• _Problem details_: Scan the entries below for "will" and copy each line that holds it.

#### Material provided

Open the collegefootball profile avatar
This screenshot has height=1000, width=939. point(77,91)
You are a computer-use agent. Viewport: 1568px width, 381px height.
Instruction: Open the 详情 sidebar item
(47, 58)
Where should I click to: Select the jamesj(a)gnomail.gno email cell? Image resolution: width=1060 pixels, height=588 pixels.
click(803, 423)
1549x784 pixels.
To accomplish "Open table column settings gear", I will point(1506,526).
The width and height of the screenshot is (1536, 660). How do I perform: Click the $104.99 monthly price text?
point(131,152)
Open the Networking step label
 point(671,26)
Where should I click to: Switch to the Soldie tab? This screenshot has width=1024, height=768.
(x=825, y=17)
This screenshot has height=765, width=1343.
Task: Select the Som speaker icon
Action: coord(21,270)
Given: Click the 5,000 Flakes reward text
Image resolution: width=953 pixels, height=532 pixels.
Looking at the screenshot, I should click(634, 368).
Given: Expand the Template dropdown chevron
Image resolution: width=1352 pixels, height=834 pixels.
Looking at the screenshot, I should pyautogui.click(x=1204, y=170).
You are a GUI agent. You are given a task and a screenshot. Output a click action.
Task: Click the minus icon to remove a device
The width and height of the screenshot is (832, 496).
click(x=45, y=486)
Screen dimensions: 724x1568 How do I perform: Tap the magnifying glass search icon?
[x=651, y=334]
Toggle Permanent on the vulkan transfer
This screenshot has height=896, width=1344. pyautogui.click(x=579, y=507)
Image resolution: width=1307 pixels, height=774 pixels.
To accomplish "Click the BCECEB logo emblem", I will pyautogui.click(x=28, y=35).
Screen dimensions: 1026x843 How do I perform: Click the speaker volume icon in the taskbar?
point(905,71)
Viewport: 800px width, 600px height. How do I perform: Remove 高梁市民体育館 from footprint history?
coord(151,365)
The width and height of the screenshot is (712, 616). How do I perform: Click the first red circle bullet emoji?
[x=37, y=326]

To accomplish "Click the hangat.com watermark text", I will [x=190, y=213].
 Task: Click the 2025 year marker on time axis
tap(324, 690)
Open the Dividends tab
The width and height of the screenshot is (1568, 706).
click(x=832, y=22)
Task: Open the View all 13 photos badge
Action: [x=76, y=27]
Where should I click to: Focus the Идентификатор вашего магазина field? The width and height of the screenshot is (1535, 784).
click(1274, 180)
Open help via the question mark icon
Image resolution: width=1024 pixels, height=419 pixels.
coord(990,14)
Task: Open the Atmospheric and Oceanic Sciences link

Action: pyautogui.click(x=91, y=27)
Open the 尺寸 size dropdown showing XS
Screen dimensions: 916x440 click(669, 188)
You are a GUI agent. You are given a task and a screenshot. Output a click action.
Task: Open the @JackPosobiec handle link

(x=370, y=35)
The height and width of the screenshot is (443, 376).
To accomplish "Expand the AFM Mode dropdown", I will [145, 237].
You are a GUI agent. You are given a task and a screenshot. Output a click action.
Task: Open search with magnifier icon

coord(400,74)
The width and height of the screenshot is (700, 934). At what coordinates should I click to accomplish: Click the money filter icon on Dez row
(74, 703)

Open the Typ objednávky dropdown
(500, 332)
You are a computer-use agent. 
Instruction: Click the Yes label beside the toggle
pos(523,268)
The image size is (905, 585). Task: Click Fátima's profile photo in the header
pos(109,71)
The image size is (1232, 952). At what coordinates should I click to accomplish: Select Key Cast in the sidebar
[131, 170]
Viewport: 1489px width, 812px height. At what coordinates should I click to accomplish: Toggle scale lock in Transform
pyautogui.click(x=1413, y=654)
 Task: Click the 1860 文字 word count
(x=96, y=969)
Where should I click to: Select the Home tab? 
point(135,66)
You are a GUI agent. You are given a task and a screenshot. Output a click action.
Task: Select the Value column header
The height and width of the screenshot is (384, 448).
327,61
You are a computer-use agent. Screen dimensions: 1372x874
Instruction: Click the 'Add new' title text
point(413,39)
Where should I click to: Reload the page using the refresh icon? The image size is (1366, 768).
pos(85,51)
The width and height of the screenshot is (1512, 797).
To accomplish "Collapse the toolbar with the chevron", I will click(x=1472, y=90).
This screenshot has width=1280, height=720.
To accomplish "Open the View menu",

########

• _Output of the exercise_:
To accomplish "Open table column settings gear", I will point(1506,526).
To accomplish "Click the BCECEB logo emblem", I will pyautogui.click(x=28, y=35).
To accomplish "Click the hangat.com watermark text", I will [x=190, y=213].
To accomplish "Expand the AFM Mode dropdown", I will [145, 237].
To accomplish "Collapse the toolbar with the chevron", I will click(x=1472, y=90).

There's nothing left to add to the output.